We can only hope that the government and medical establishment will press for pursuit of such goals that could help reduce the burden of cancer for all Americans.
But. . .don’t wait for Big Medicine to solve your problems
No doubt non-Hispanic whites — and higher income people in general — get more mammograms, more PSA tests, more prostate and breast biopsies and more “touch” exams of the breast and prostate.
Readers of this newsletter know that all this screening is a mixed blessing. Mammograms are inaccurate and the annual mega-dose of radiation actually increases a woman’s risk of cancer. PSA exams are next to worthless. Both tests lead to multiple unnecessary and damaging biopsies and — especially in the case of prostate — unneeded surgeries for unthreatening tumors that might be best left alone.

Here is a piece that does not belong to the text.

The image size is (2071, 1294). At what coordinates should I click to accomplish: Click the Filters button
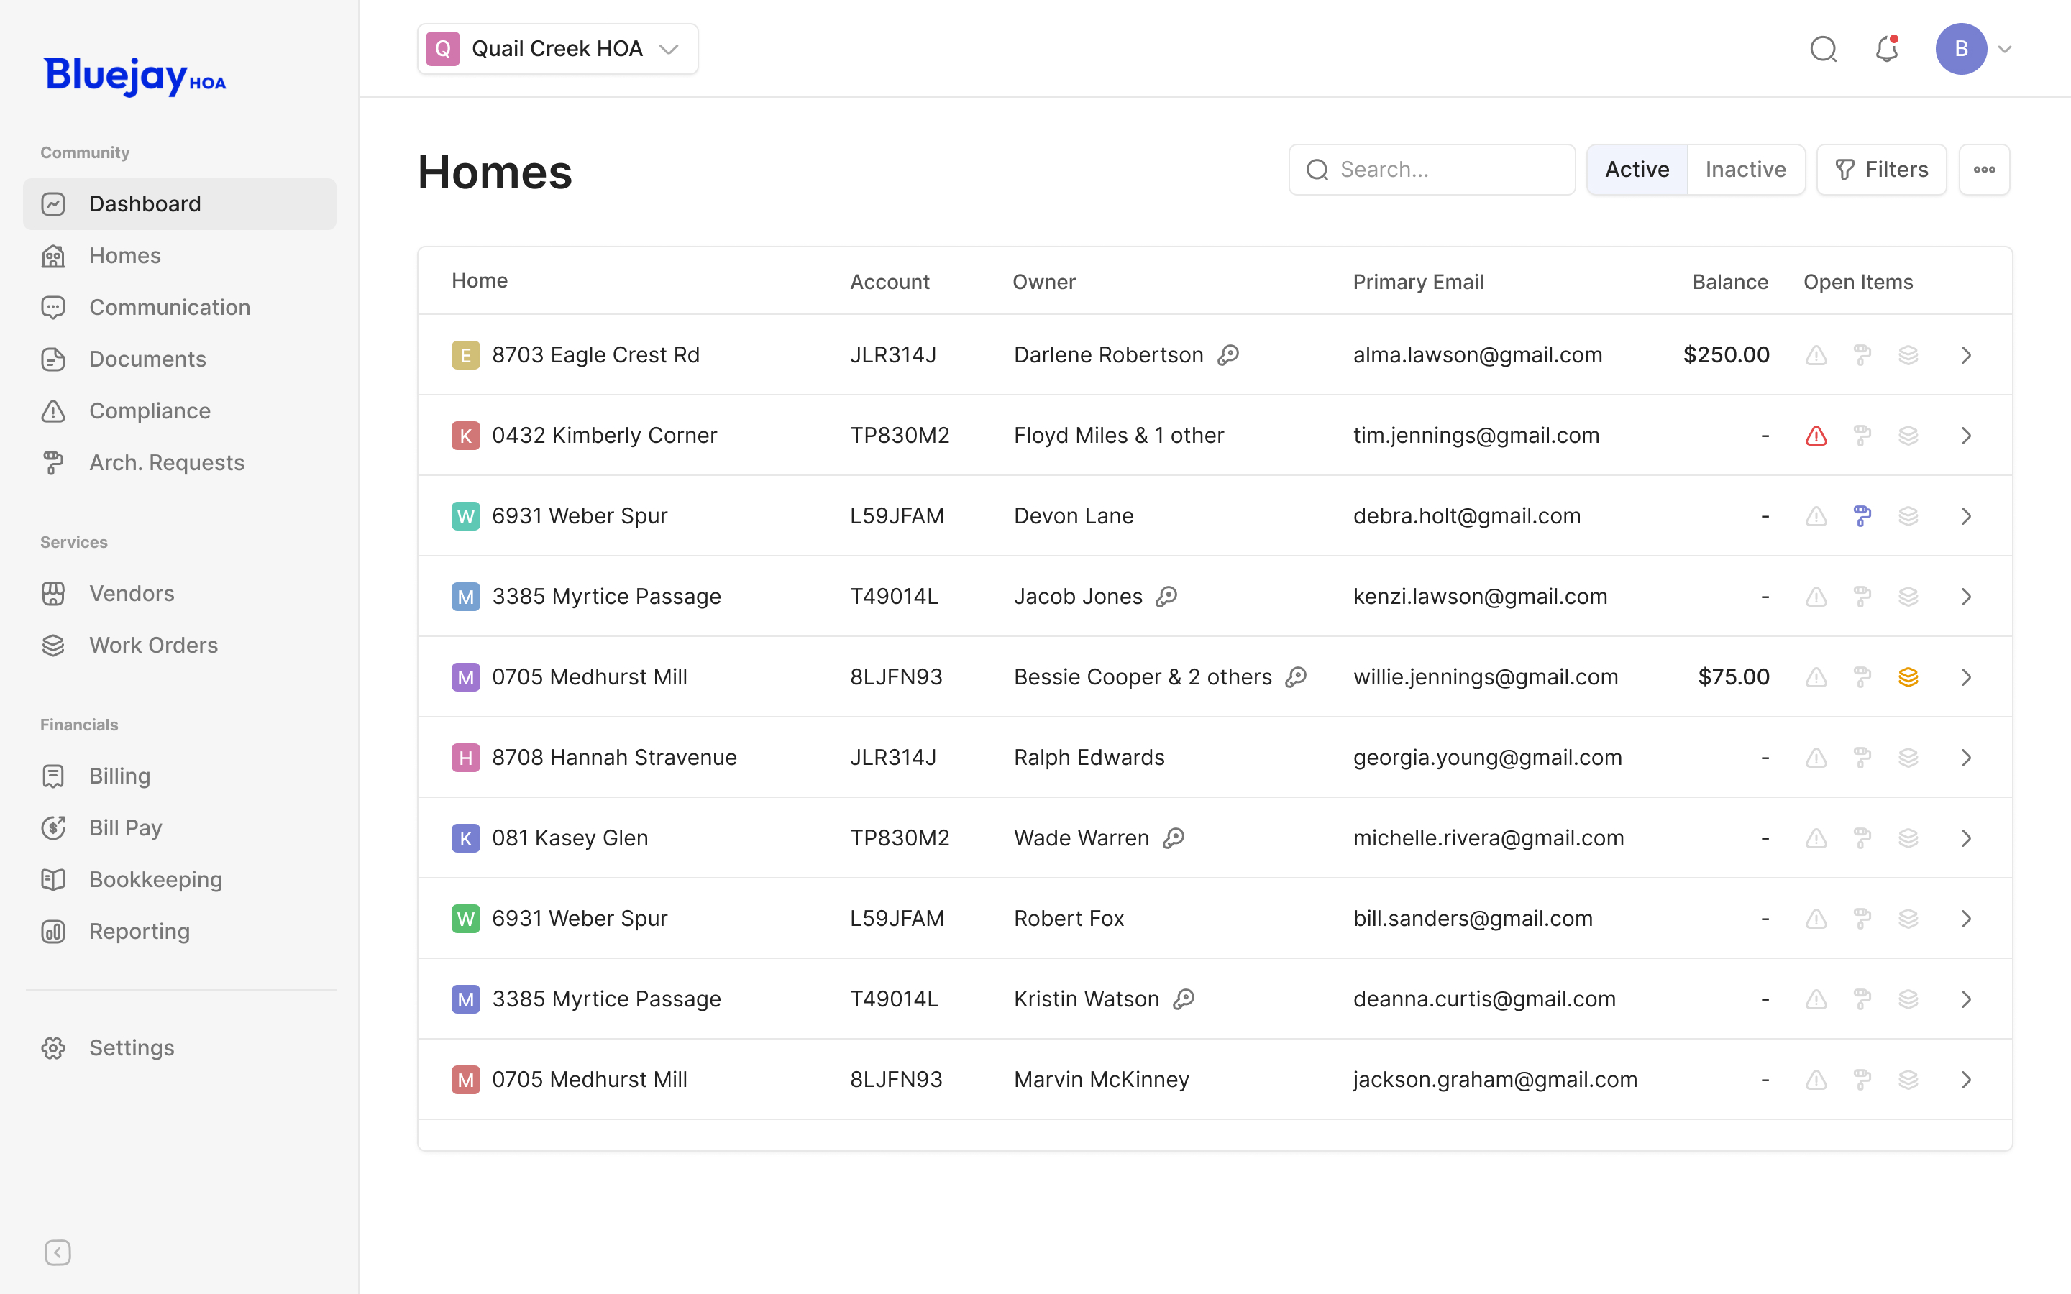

My guess is that other ethnic and income groups might benefit from more screening while the white and affluent would almost surely benefit from less. It’s a difficult question.
I don’t believe in one-size-fits-all social answers to questions that are essentially personal and individual. The best you can do is be as informed as you can about your options and take an active role in your own health rather than wait for someone in Washington to order up a test or procedure for you.
Easy to say, I know, for someone like myself who’s educated and a compulsive reader. But I simply don’t have a better answer. In a couple of hours on our website, a person who can read at a 9th grade level can garner as much information as he or she needs to make a better cancer decision than the “experts” are likely to make for you. So that’s what I recommend.